→ What is being asked
Report each line in the records below that contains the word "height", copying those lines in full.

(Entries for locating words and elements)
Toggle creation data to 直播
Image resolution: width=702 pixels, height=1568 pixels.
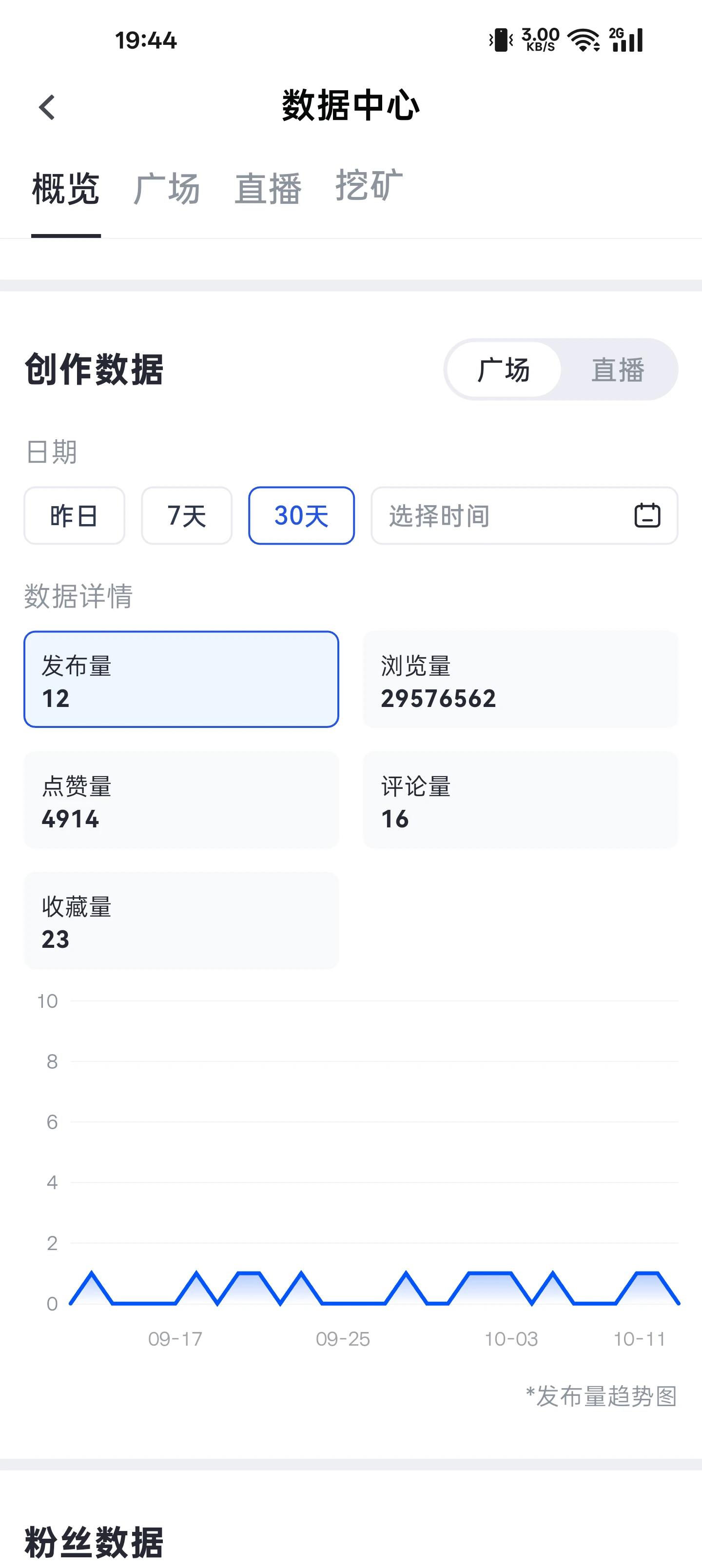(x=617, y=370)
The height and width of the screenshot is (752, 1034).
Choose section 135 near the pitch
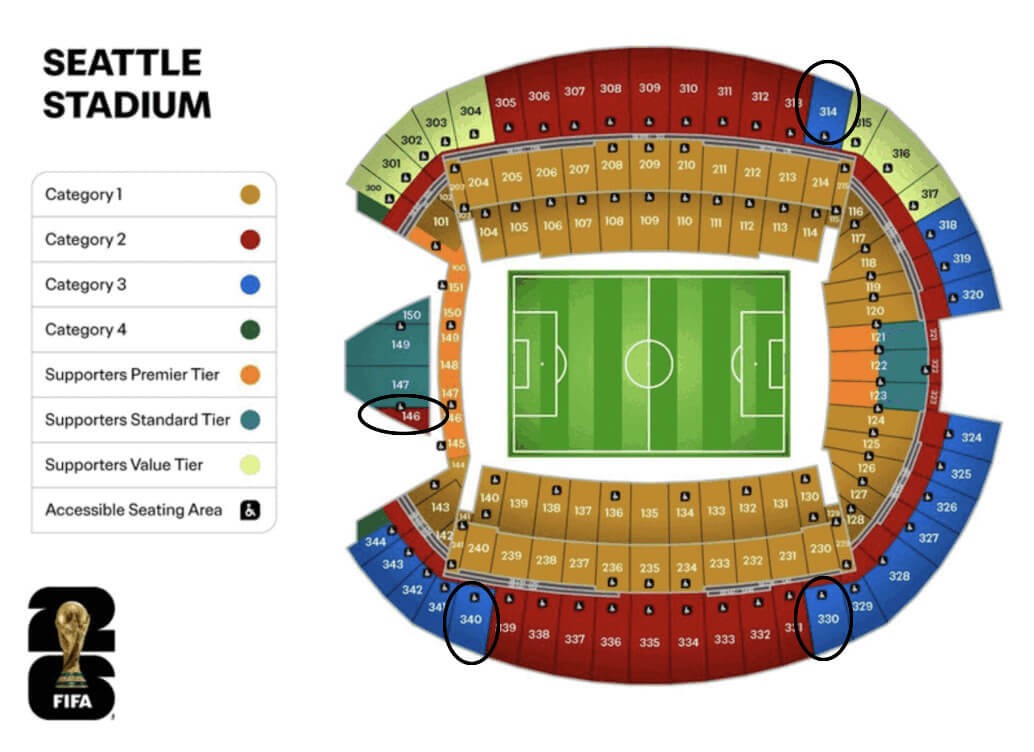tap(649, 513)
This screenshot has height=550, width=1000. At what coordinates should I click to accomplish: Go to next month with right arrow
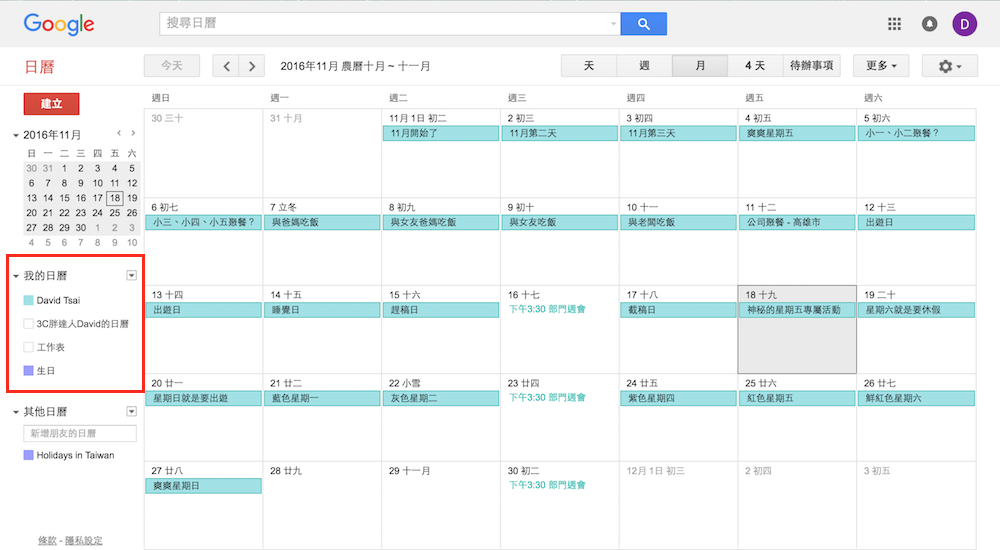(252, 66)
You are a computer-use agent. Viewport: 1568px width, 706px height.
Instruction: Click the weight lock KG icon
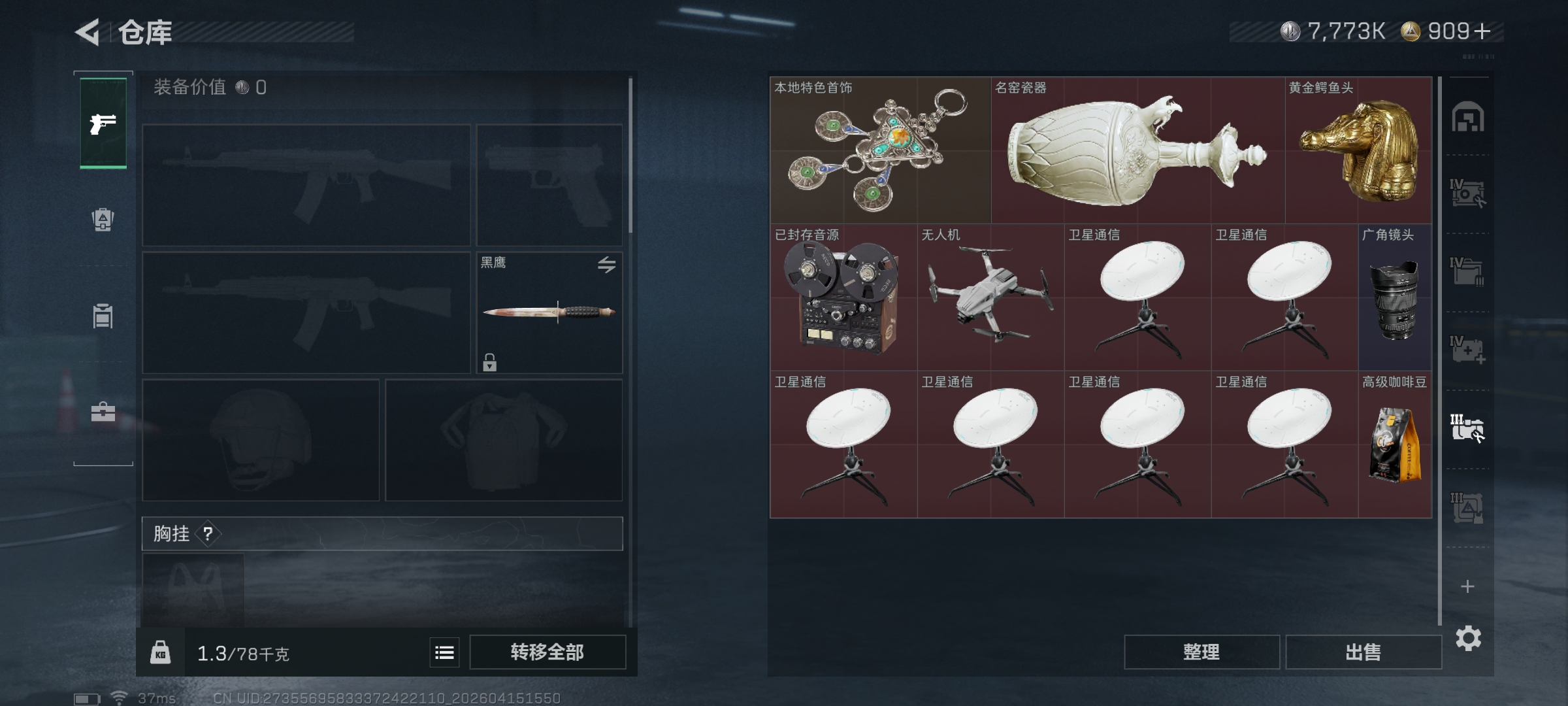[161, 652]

* * *

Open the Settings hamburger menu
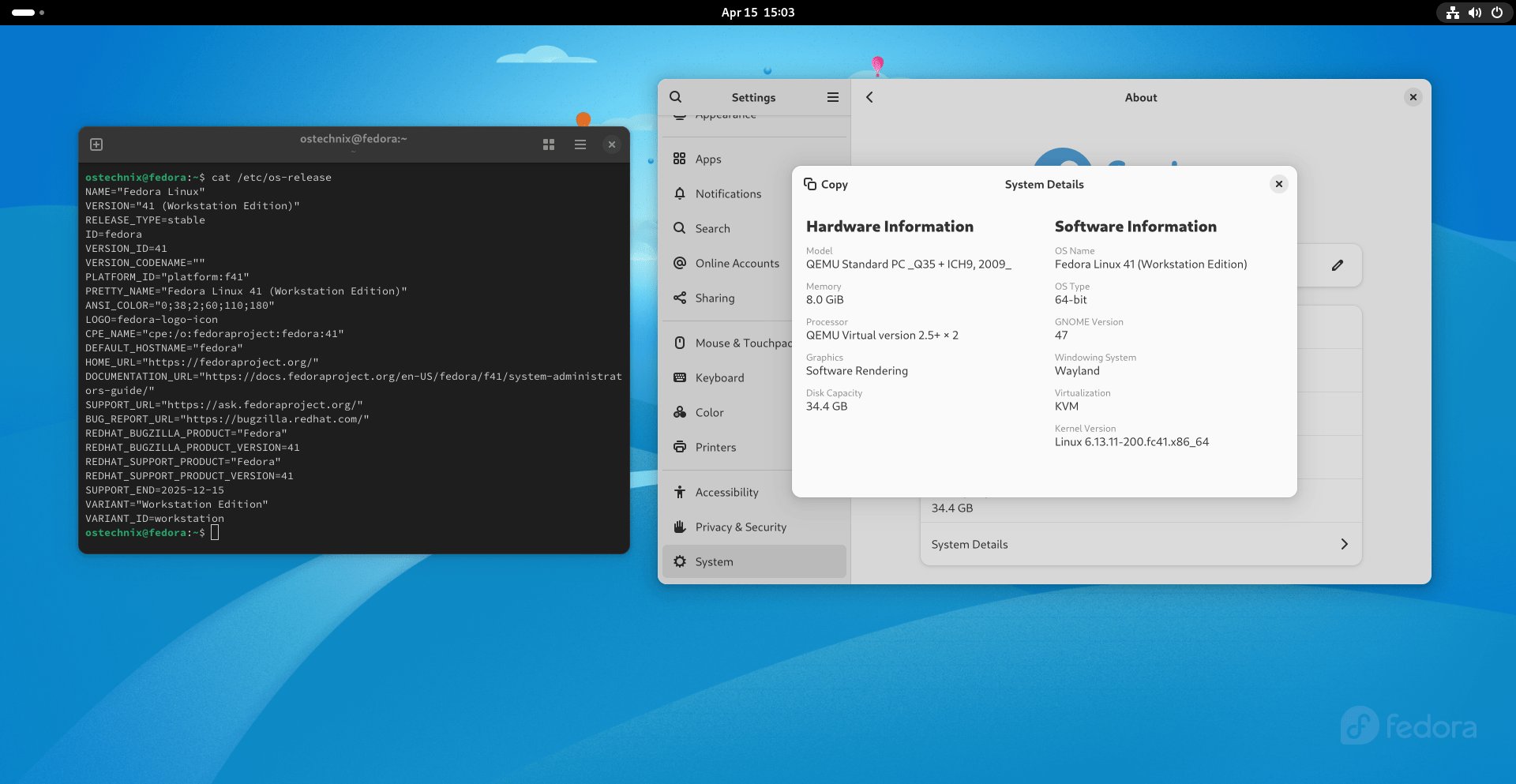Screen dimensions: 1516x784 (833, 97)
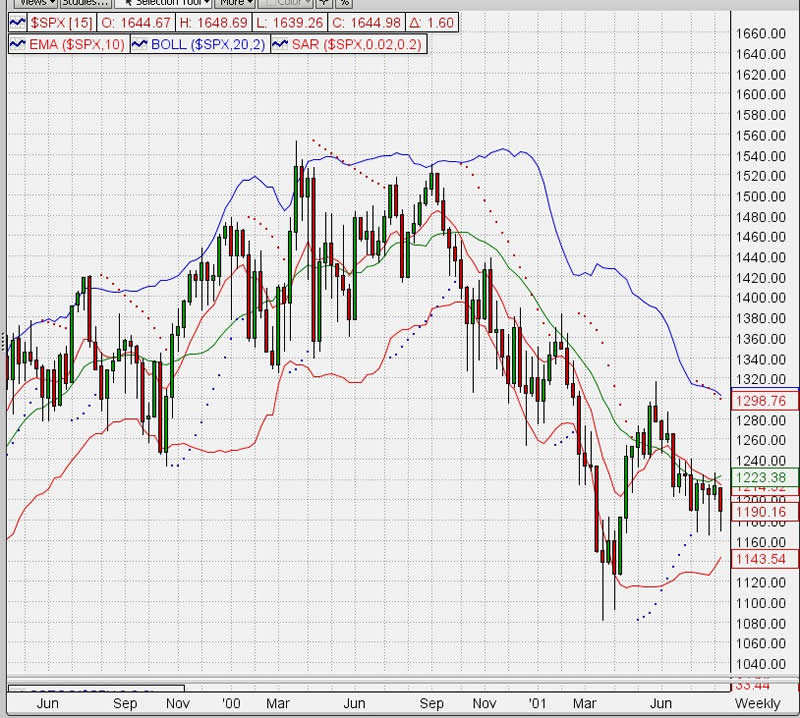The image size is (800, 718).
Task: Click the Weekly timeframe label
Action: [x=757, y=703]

→ Written response
Image resolution: width=702 pixels, height=1568 pixels.
The height and width of the screenshot is (752, 1034).
This screenshot has height=550, width=1000. At what coordinates should I click to accomplish: Go to next month with right arrow
You are a computer-use agent. Viewport: 1568px width, 706px height.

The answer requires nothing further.